Last week a gauge of manufacturing activity in China, responsible for nearly half of global consumption of the metal, declined to the lowest in five months in November, but factory managers’ views of the outlook for the next 12 months fell to the lowest level in more than five years.
In a research report released on Tuesday 06 December, Capital Economics predicts copper prices will edge lower over the next (6) months as “optimism about China’s demand fades and both mine supply and refined production revive”:
After falling to US$6,250 per ton in June 2018, we expect the price of copper to pick up on the back of strong growth in new sources of demand, particularly electric vehicles and renewable energy. Prices could reach USD7,000 and USD8,000 per metric ton at end-2018 and end-2019 respectively, up from USD6,700 per metric ton today.
Capital Economics estimates that 2017 will record the first decline in copper mine supply since 2005 as a result of disruptions at the world’s largest copper operations including Escondida in Chile, a joint venture between Rio Tinto and BHP, and Grasberg in Indonesia, owned by Freeport McMoRan.

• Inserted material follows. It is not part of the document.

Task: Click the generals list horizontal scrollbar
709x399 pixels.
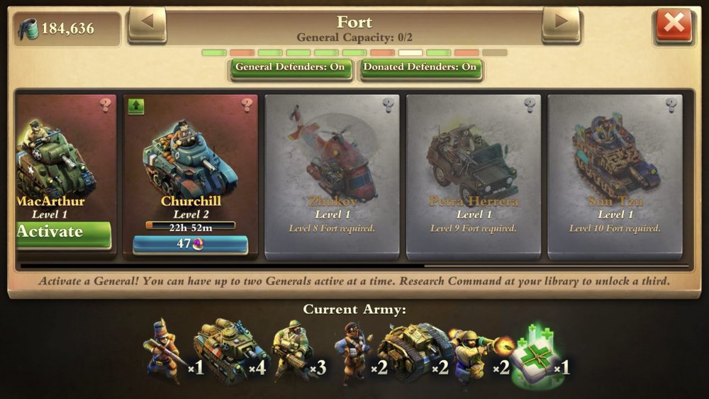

Capital Economics predicts a 3.5% drop in primary copper supply this year, but a recovery to 2.8% growth in 2018 as world number two producer Peru add some 300,000 in new production and mines like Norilsk’s Bystrinsky mine in Russia ramp up output. Industrial action in Latin America, particularly in Chile, and more onerous environmental regulations could crimp expected production growth however.
The research firm expects modest 2% output in growth in 2019, but points to numerous projects coming on stream in coming years, including at Rio’s Oyu Tolgoi operation in Mongolia, First Quantum’s Cobre Panama mine and in Zambia where Glencore is expected to restart operations after refurbishing its Mopani mine.